[[ Available data, beginning ]]

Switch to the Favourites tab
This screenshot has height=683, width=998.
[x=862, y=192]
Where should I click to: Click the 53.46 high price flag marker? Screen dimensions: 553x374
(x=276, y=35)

[[ Available data, end ]]

* [Exercise brief]: All the records, from the first line to the last: repeat them exactly.

* [Solved exercise]:
Switch to the Favourites tab
This screenshot has height=683, width=998.
[x=862, y=192]
Where should I click to: Click the 53.46 high price flag marker? Screen dimensions: 553x374
(x=276, y=35)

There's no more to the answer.